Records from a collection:

________________________

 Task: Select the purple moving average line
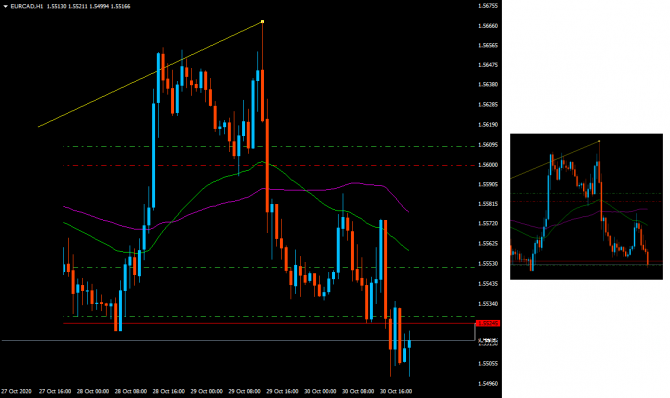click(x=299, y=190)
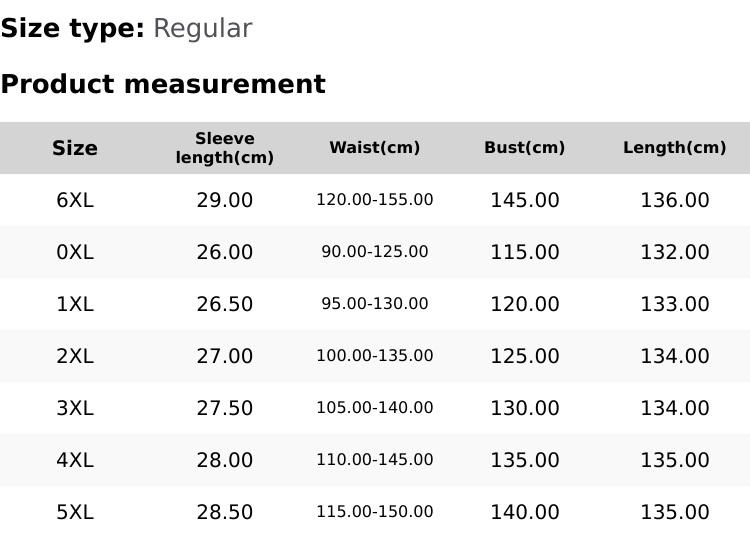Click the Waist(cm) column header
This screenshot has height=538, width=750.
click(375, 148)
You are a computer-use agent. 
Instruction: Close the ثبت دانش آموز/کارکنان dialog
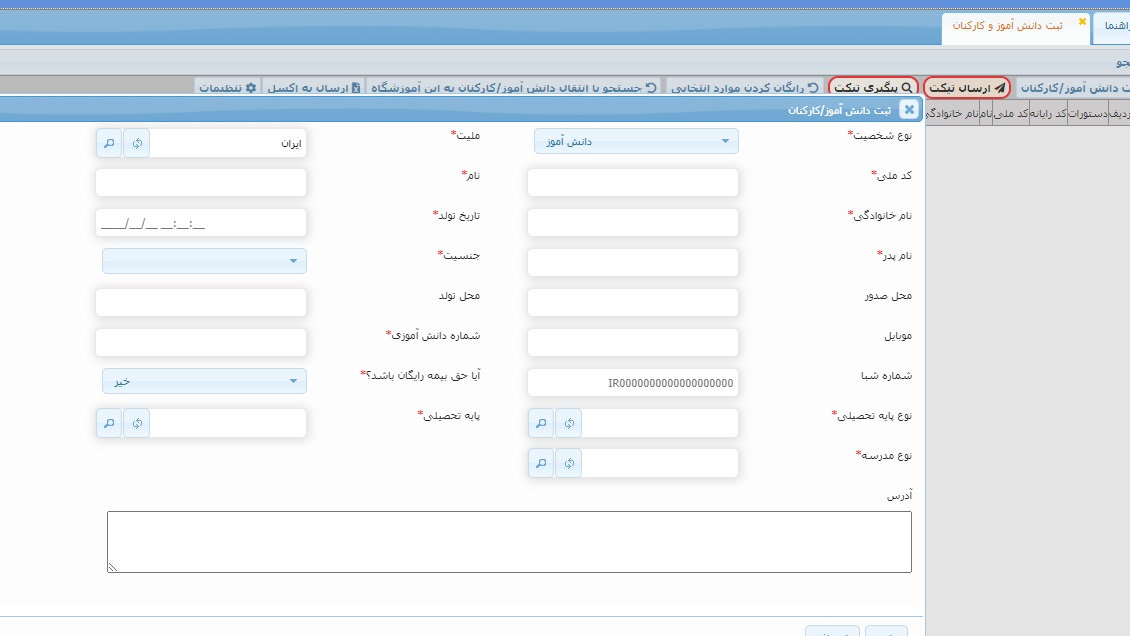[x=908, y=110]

________________________

Looking at the records above, extract only the lines from the one with "Instruction: Close the" through the last line, exactly, with the pictures left out.

RESULT:
Instruction: Close the ثبت دانش آموز/کارکنان dialog
[x=908, y=110]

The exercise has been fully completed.